Home About Us Contact Advertising

Shakedown in the Windy City
Drew Bullock , Copy Editor

Lehman Brothers.  Bank of America.  J.P. Morgan Chase.  Wachovia Corporation. Sounds like roll call at a meeting of the vast, right-wing conspiracy, doesn’t it?  It’s not; it’s a list of firms browbeaten by the shakedown lobby dominating the Chicago city council.  Lehman Brothers, one of the underwriting firms involved with the 1.5 billion dollar project initiated by Chicago Mayor Richard M. Daley to expand O’Hare International Airport, has recently capitulated to pressure from the grievance lobby to go through their records and see if the century-and-a-half old firm [that started in Alabama] had any links to slavery. 
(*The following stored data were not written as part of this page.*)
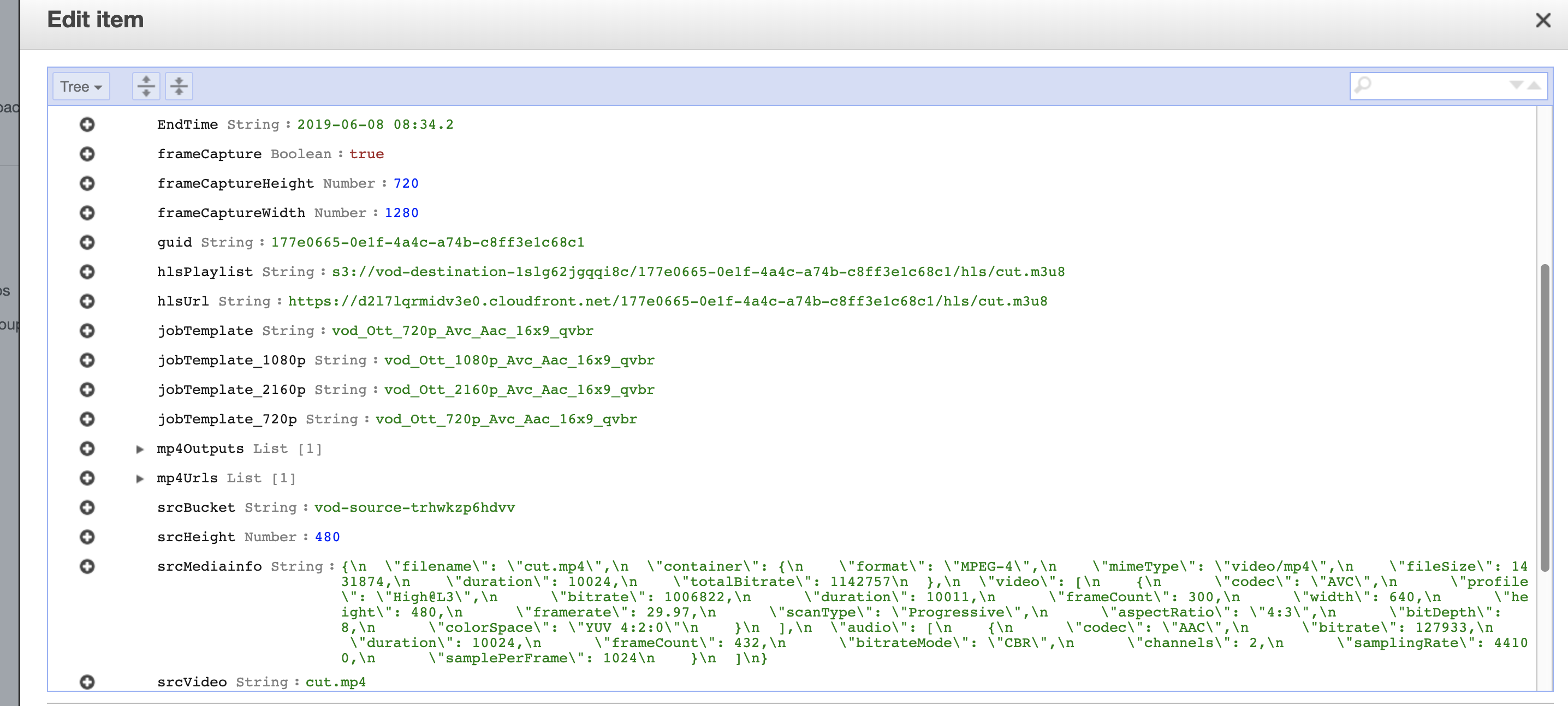The width and height of the screenshot is (1568, 706).
Task: Click the plus icon next to hlsUrl
Action: click(87, 302)
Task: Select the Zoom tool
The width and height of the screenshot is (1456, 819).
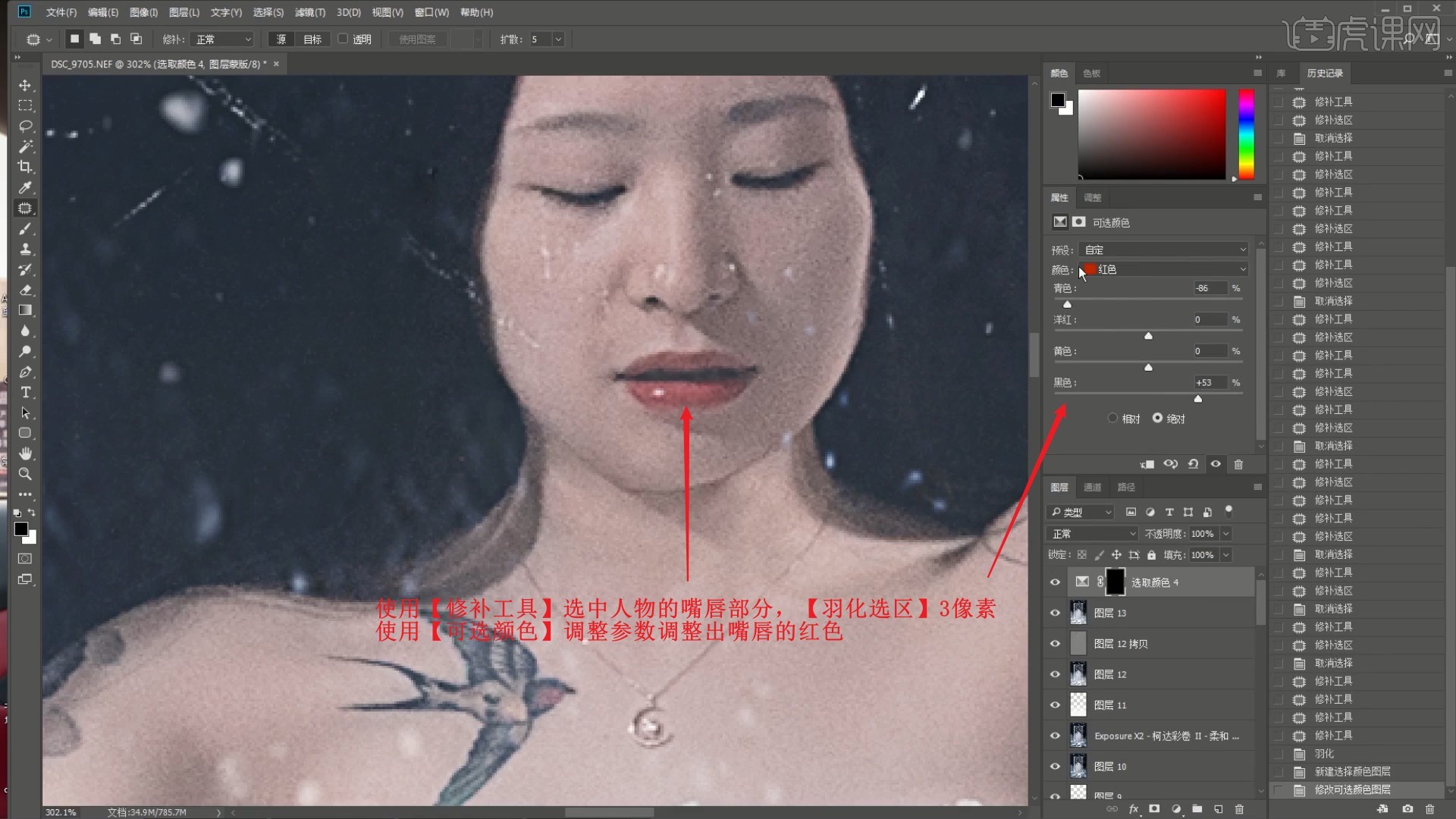Action: tap(25, 474)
Alderman Dorothy Tillman of the 3rd Ward is apparently very exercised over the fact that Lehman, Durr & Co. [as the dry goods firm was then known] owned between one and five slaves… one hundred and fifty years ago - before the Civil War. A nauseating, hysterical circus of hand-wringing and teeth-gnashing has ensued and forestalled the project, no doubt doing more harm to living blacks in Chicago than the pretentious self-righteousness doing well by long-dead blacks in Alabama. 

Alderman Tillman has already dismissed the abject prostration of Lehman Brothers as “playing with us” and is surely holding out for the number of ‘apologies’ to number around five million, what the ‘reparations’ movement extorted out of Bank of America a few years back. It is incumbent upon me to relate the stunningly obvious: the idea that living, pinkish Americans owe anything to living, brownish Americans on account of what happened between dead pinkish and dead brownish Americans is a sweltering pile of steaming bullshit.
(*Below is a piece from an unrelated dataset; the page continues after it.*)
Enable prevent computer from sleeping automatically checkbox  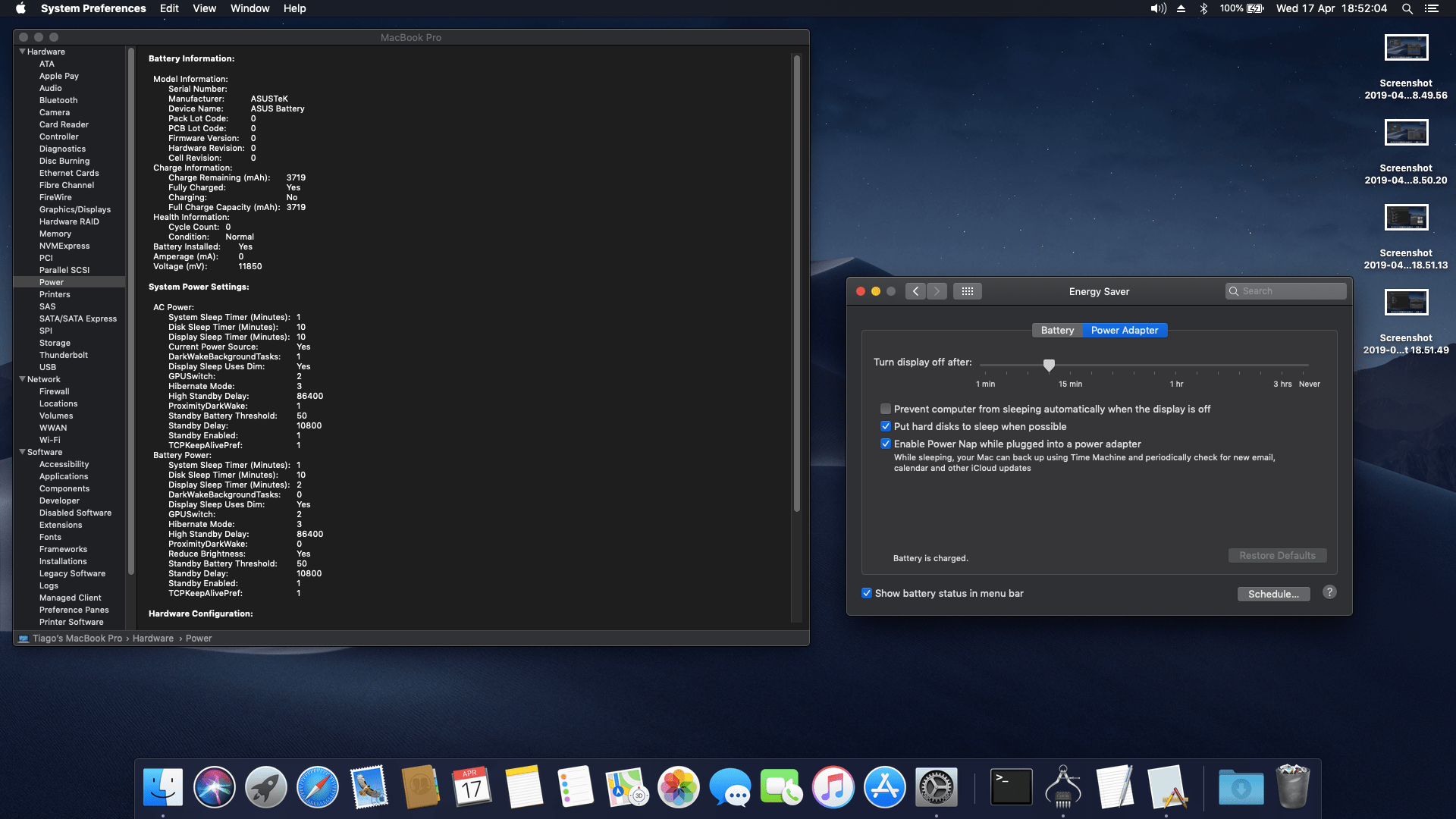pyautogui.click(x=885, y=409)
The prospect is absurd; non-victimizers are being bullied and bullshitted by non-victims into legitimizing an irrational platform of nonsense.  Through the meat-grinder of the Civil War, Americans of predominately pinkish pigment already paid more than 8 billion dollars [in 1860’s dollars] and more than 600,000 lives to reconcile the moral repugnancy of slavery. Yet, should the racial grievance lobby exert enough pressure in deluding the public and twisting the arms of enough invertebrate politicians, the settled burden will be expanded to include tens of millions of Americans who have never had any contact with slavery – white and black.  So much for ‘malice toward none, with charity toward all.’
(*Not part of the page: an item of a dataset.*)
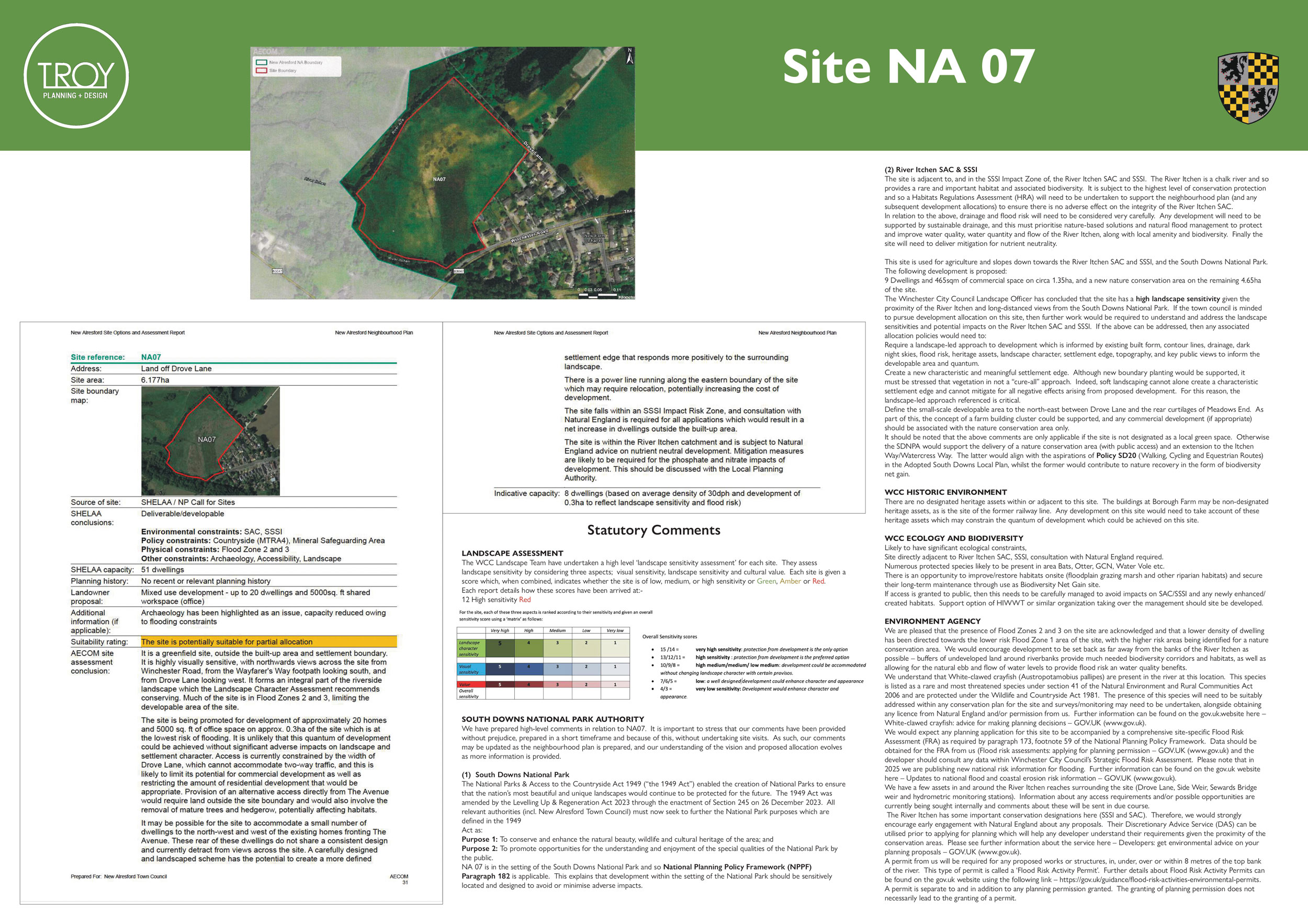Click the Environment Agency section heading
Image resolution: width=1308 pixels, height=924 pixels.
pos(932,622)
What’s remarkable about America, and even its evil corporations, isn’t its intermingling with slavery and slaveholding.  That characteristic is intrinsic to every culture and every nation from the beginning of time until about… 1865.  It was only eighteenth-century Britain and nineteenth-century America that a peculiar philosophy of abolition began to take on not only a missionary zeal for uprooting what had been a cornerstone of civilization up to that time, but an evangelical fervor in destroying the institution of human bondage worldwide.  It was not shallow negotiation and diplomacy that liberated the world from slavery; it was British and American arms and armor.  Not only did slavery end in America, but in Europe, Africa, the Middle East, India and around the world.  The cost of abolishing slavery is incalculable, but its ethical rectitude is unquestionable.  What remains open to criticism, however, is how people can regard themselves as educated and yet evade this glaringly obvious fact their country and history. 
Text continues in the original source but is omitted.